On a personal note, today marks the 6 year anniversary of being told I have this nasty cancer and the start of a long, tumultuous journey of three 15 hour surgeries, 2 rounds of chemotherapy and now, last Friday, I appear to be signed up for my 3rd round of immunotherapy. Will get eye and lung evaluations, it appears these treatments can take their toll on these organs, a bit scary, as a blind surgeon who cannot breathe is likely not all that useful either here or in Haiti. But, I try to proceed down the paths that the Lord opens up for me, these treatments may not help, may hurt or do nothing to slow down the cancer, but they do try to keep me going. As it is supposed to get UP to a negative 1 degree Farenheit on Wednesday, that troubling element does not do a lot of perk up my spirits, but every day I drive in my pickup to work or church, I thank the Lord that I don’t have to take a horse and buggy in the ice and snow.

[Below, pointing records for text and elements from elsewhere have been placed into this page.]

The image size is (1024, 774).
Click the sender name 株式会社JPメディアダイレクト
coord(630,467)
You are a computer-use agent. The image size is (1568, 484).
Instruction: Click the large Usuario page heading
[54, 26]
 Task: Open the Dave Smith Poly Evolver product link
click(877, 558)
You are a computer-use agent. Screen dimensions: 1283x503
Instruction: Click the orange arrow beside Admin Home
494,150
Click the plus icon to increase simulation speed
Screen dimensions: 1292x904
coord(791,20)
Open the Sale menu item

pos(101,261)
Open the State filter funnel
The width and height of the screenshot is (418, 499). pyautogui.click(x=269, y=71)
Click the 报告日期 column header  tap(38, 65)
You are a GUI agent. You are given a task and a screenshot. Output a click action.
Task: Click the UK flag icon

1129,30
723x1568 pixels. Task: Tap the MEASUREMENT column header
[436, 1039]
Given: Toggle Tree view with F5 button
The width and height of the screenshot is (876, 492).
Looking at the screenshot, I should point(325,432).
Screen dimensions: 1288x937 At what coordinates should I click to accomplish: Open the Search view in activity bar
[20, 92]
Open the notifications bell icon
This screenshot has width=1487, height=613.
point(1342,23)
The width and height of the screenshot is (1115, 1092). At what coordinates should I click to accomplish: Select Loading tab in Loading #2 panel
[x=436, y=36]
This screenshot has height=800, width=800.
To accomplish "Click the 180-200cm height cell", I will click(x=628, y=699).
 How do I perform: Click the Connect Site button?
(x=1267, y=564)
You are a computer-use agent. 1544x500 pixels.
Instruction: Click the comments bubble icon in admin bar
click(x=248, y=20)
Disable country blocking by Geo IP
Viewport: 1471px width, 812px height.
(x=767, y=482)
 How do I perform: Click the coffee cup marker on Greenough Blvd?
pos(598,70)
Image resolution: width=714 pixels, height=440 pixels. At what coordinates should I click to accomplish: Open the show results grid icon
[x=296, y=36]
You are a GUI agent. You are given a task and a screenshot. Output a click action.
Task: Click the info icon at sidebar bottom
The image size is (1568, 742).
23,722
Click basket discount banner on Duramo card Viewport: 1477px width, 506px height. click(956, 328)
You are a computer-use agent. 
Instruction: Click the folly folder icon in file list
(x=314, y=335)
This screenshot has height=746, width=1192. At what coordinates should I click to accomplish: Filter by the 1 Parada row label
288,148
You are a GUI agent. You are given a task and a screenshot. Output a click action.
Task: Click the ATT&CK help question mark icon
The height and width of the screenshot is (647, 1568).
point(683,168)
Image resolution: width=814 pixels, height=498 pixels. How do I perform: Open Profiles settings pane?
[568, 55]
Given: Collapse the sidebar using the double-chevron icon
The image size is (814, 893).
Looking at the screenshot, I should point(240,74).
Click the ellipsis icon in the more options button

I know the Lord gives grace for what He puts before us, but I think my faith stumbles a bit at the difficult situations our forefathers had to endure. So, appreciate continued prayer for wisdom and strength to go through this round of treatment, make difficult plans for the future possibly without me, and that we will, as Heb 12 tells us, “fixing our eyes Jesus, who for the joy before Him endured the cross.” Nothing I will have to endure comes close to that price He paid for my salvation.